Pension sector set for strong growth as economy recovers
Kenya’s pension market expects another year of growth, according to industry experts, basing the projection for the period on the impressive 2021 sector figures.
Last year, the retirement benefits schemes, which have been on a mend since the advent of Covid-19, gained 11.6 per cent compared to 7 per cent recorded a year earlier on the back of economic recovery.
Such headway, Hosea Kili, managing director of CPF Group, said offers an encouraging springboard for what industry players should expect by year-end. The pandemic, he added, was the ultimate blow to almost every economic sector worldwide.
“Nevertheless, the global economy is gradually recovering, markets are starting to soar, and overall, we had a good year ourselves. And we now believe this is a reflection of what the industry should expect by the end of 2022,” said Kili.
Kili made remarks during the group’s 19th annual general meeting (AGM) where he announced a growth of Sh68.24 billion worth of assets under management by three pension schemes managed by CPF Financial Services.
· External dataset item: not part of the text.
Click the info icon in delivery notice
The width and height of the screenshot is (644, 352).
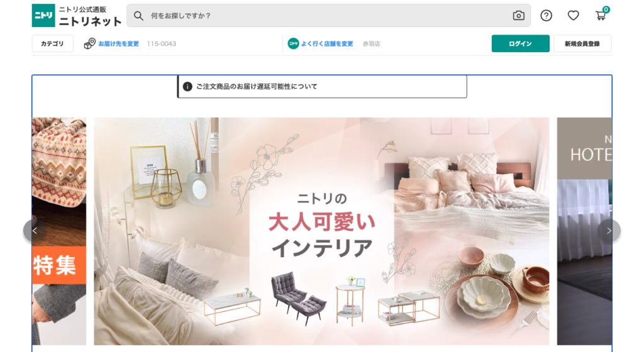tap(187, 87)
Valued at Sh31.3 billion as of December 2020, the fund would be worth around Sh100 billion were it not for the amounting debts, Kili said, a big chunk of which, he added, is owed by county governments.
County Pension Fund posted a fund value of Sh27.97 billion last year up from Sh19.49 in 2020, a growth of 43 per cent while the net fund value position for the year ended December 2021 for Salih, a segregated fund within the CPF, stood at Sh3.28 billion up from Sh2.3 billion in the previous year.
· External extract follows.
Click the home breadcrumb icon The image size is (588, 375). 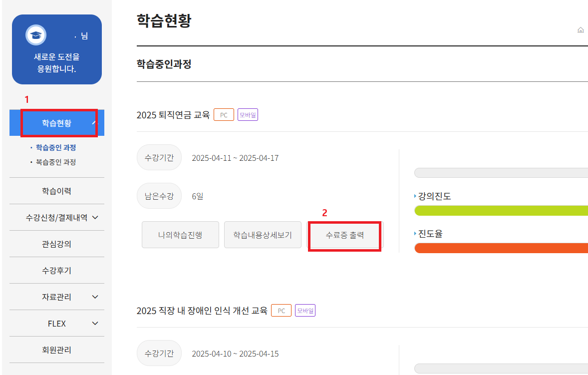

In addition, CPF individual pension plan registered an increase in net assets to close the year at Sh5.19 billion from Sh3.52 billion the year before.
The growth, however, comes on the backdrop of worrying statistics by the Kenya National Bureau of Statistics (KNBS) in the FinAccess Household Survey Report 2021 which show that only 12 per cent of the adult population in the labour force save for their retirement in retirement benefits schemes. This, the data shows points to the low uptake of retirement benefits schemes’ services in the country.
Segregated retirement schemes, for instance, according to Cytonn Investments, have delivered a five-year average return of 11.7 per cent yearly for their members, which is above the 2021 average inflation rate of 6.1 per cent.
This also compares with returns from other savings platforms like bank deposits of 7.7 per cent during the same period.
“As such, we believe that more people in their working years should save for retirement in retirement benefits schemes in order to secure their income post-retirement and enjoy the real positive returns on offer,” the firm pointed out.
As of June 2021, industry data shows that assets under management rose by 11.8 per cent to Sh1.5 trillion from Sh1.3 trillion in June 2020.